University of British Columbia geophysicists are offering a new explanation for seismic tremors accompanying volcanic eruptions that could advance forecasting of explosive eruptions such as recent events at Mount Pinatubo in the Philippines, Chaiten Volcano in Chile, and Mount St. Helens in Washington State.
All explosive volcanic eruptions are preceded and accompanied by tremors that last from hours to weeks, and a remarkably consistent range of tremor frequencies has been observed by scientists before and during volcanic eruptions around the world.
However, the underlying mechanism for these long-lived volcanic earthquakes has never been determined. Most proposed explanations are dependent upon the shape of the volcanic conduit -- the 'vent' or 'pipe' through which lava passes through -- or the gas content of the erupting magma, characteristics that vary greatly from volcano to volcano and are impossible to determine during or after volcanic activity.
Published this week in the journal Nature, the new model developed by UBC researchers is based on physical properties that most experts agree are common to all explosive volcanic systems, and applies to all shapes and sizes of volcanoes.
"All volcanoes feature a viscous column of dense magma surrounded by a compressible and permeable sheath of magma, composed mostly of stretched gas bubbles," says lead author Mark Jellinek, an associate professor in the UBC Department of Earth and Ocean Sciences.

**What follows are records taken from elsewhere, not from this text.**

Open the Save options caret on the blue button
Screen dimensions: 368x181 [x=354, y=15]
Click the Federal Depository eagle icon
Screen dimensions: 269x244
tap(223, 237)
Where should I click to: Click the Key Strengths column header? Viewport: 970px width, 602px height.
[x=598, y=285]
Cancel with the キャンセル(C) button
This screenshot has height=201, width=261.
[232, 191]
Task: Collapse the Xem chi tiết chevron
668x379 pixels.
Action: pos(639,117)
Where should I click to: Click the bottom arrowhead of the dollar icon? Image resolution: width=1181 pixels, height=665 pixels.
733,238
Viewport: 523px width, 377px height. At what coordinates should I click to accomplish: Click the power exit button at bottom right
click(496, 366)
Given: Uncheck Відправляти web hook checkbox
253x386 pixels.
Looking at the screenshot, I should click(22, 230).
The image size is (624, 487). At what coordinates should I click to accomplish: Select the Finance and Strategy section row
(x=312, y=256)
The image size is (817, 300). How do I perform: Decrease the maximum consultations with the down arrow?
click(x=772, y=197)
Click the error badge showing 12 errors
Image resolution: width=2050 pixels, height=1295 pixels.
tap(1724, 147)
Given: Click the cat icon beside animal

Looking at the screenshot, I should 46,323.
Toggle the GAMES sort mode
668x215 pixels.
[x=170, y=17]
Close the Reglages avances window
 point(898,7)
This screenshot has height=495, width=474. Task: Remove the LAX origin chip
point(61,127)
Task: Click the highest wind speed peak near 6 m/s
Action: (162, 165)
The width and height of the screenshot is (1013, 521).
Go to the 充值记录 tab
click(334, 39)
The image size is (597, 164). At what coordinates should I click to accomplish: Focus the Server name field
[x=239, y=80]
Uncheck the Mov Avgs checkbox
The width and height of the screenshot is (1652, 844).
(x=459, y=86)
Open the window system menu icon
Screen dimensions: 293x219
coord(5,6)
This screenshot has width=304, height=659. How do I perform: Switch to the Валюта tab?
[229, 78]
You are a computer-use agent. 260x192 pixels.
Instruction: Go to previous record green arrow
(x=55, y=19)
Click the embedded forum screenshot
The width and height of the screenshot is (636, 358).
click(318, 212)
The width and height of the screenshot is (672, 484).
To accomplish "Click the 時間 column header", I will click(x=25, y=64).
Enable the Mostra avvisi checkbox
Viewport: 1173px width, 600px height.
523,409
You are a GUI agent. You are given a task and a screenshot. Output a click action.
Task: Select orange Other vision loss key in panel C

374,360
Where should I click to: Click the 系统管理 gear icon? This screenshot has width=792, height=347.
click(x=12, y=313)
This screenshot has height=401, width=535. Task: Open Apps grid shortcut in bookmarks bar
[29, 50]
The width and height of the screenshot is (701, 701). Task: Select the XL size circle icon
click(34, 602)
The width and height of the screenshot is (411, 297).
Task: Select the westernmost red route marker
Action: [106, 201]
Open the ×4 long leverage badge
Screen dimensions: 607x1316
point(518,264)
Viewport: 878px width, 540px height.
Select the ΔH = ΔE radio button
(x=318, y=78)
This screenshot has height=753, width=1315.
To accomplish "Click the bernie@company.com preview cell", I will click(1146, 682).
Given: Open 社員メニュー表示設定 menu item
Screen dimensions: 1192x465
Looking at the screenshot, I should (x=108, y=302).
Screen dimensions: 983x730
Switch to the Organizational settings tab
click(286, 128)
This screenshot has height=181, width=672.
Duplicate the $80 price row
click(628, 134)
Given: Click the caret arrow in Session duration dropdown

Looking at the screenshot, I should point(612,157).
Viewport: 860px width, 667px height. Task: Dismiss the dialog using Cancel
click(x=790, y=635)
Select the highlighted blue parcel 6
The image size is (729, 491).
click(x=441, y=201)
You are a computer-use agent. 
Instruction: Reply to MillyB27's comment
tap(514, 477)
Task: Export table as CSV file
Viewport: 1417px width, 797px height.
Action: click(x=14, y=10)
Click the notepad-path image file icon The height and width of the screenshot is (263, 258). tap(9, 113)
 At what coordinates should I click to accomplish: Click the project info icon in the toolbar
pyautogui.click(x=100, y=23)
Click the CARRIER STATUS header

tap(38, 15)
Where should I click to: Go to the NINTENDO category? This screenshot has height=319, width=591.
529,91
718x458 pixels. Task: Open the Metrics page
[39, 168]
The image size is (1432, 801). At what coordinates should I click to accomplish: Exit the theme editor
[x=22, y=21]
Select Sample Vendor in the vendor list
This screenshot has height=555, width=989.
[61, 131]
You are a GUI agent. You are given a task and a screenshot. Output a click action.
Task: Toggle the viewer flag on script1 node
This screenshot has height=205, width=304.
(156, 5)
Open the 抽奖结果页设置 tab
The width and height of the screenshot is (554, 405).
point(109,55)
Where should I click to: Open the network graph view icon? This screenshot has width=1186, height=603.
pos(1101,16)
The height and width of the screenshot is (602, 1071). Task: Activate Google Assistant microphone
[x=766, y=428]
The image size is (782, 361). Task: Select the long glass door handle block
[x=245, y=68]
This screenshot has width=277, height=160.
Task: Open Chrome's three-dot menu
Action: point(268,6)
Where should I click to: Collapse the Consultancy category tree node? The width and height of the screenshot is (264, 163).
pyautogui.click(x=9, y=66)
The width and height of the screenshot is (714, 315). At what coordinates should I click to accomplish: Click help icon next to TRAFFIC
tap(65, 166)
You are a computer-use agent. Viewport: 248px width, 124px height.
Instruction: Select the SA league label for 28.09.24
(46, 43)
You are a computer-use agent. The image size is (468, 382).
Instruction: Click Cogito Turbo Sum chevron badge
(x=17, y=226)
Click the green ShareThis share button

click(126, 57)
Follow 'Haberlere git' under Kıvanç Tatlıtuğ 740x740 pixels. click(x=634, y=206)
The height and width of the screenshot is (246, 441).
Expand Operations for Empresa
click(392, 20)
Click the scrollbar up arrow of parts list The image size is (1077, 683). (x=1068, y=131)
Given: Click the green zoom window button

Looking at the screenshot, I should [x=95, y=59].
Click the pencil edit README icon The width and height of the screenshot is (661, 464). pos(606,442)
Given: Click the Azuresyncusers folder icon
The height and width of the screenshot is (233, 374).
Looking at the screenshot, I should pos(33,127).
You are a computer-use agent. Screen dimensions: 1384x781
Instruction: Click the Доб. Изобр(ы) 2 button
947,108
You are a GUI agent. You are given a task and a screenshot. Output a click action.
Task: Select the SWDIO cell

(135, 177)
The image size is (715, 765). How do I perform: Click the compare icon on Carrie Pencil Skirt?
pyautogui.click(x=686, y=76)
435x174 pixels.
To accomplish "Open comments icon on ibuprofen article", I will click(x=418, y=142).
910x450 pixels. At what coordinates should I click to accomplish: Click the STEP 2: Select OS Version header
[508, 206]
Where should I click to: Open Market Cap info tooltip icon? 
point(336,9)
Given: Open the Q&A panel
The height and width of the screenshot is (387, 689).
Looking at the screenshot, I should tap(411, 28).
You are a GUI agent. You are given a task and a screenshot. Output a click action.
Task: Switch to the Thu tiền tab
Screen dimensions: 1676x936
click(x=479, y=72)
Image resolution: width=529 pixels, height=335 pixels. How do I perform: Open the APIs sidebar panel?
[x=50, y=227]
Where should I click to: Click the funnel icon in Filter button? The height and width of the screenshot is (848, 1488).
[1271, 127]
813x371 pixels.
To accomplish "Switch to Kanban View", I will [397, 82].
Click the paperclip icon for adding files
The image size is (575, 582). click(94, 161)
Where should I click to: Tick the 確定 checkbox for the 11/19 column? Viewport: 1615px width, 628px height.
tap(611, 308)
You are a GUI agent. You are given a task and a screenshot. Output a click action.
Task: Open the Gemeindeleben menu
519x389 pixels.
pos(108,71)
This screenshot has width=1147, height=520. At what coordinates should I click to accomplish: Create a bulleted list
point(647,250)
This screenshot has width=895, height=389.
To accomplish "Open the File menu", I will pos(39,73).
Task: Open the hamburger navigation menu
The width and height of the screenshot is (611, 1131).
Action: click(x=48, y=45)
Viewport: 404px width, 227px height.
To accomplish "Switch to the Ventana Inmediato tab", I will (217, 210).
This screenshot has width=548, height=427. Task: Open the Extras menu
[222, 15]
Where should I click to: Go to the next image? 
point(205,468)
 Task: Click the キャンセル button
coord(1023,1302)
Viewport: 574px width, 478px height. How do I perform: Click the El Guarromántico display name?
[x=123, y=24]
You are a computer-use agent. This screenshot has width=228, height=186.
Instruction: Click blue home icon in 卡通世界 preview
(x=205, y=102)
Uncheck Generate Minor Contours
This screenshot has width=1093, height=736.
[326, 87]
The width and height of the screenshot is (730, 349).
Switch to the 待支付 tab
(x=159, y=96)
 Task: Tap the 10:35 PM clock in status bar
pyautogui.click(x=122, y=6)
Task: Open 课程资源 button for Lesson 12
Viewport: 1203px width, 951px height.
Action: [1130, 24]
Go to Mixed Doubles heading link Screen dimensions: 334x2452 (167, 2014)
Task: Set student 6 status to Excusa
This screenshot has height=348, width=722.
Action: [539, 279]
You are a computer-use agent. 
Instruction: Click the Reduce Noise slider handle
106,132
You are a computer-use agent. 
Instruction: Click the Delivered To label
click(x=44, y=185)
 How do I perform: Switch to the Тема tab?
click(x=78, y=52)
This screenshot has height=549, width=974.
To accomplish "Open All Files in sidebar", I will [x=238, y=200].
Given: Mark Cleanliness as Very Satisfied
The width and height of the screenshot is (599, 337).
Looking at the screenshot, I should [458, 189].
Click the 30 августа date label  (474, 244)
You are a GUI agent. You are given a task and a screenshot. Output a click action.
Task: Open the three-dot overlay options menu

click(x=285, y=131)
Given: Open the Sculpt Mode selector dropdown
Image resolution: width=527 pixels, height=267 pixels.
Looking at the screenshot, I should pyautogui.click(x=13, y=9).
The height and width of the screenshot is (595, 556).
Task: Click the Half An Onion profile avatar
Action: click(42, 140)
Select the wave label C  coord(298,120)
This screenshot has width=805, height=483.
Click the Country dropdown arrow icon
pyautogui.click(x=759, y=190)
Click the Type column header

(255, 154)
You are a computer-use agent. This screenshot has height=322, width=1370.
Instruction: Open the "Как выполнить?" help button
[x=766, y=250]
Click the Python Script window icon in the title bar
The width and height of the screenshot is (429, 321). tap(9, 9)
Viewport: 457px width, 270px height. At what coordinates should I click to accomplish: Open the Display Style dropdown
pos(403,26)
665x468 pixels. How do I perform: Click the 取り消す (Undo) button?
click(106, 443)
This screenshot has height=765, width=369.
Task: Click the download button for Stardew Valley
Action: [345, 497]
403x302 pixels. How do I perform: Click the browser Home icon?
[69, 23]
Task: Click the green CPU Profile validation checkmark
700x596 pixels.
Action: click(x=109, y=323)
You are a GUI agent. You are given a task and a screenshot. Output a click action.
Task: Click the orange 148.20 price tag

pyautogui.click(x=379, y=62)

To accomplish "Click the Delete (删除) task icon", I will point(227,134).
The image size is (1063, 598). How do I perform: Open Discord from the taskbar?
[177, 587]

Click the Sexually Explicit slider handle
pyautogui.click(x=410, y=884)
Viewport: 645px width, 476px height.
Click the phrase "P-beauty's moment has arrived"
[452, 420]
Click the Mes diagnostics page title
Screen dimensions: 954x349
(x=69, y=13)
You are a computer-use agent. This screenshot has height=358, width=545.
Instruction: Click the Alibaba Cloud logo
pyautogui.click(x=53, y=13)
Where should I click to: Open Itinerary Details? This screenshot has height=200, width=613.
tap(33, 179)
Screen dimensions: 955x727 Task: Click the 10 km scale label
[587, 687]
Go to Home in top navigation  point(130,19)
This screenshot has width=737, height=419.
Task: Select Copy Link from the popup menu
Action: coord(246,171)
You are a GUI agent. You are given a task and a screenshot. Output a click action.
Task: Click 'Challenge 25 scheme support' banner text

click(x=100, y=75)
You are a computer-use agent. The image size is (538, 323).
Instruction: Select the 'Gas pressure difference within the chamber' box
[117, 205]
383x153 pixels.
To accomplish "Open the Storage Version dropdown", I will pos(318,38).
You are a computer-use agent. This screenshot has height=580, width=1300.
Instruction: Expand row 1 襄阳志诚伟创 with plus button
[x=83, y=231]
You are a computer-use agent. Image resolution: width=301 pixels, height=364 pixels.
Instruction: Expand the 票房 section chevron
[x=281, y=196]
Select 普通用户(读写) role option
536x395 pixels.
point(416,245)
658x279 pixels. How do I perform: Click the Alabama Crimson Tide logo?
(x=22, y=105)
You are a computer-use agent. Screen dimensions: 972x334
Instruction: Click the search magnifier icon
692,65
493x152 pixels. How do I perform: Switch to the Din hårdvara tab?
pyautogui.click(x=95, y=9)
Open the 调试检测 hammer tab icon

"In our model, we show that as the center 'plug' of dense magma rises, it simply oscillates, or 'wags,' against the cushion of gas bubbles, generating tremors at the observed frequencies."
"Forecasters have traditionally seen tremors as an important -- if somewhat mysterious -- part of a complicated cocktail of observations indicative of an imminent explosive eruption," says Jellinek, an expert in Geological Fluid Mechanics. "Our model shows that in systems that tend to erupt explosively, the emergence and evolution of the tremor signal before and during an eruption is based on physics that are uniform from one volcano to another."
"The role of tremors in eruption forecasting has become tricky over the past decade, in part because understanding processes underlying their origin and evolution prior to eruption has been increasingly problematic," says Jellinek. "Because our model is so universal, it may have significant predictive power for the onset of eruptions that are dangerous to humans."
The research co-led by Prof. David Bercovici of Yale University and was supported by the Canadian Institute for Advanced Research, the Natural Sciences and Engineering Research Council of Canada, and the U.S. National Science Foundation.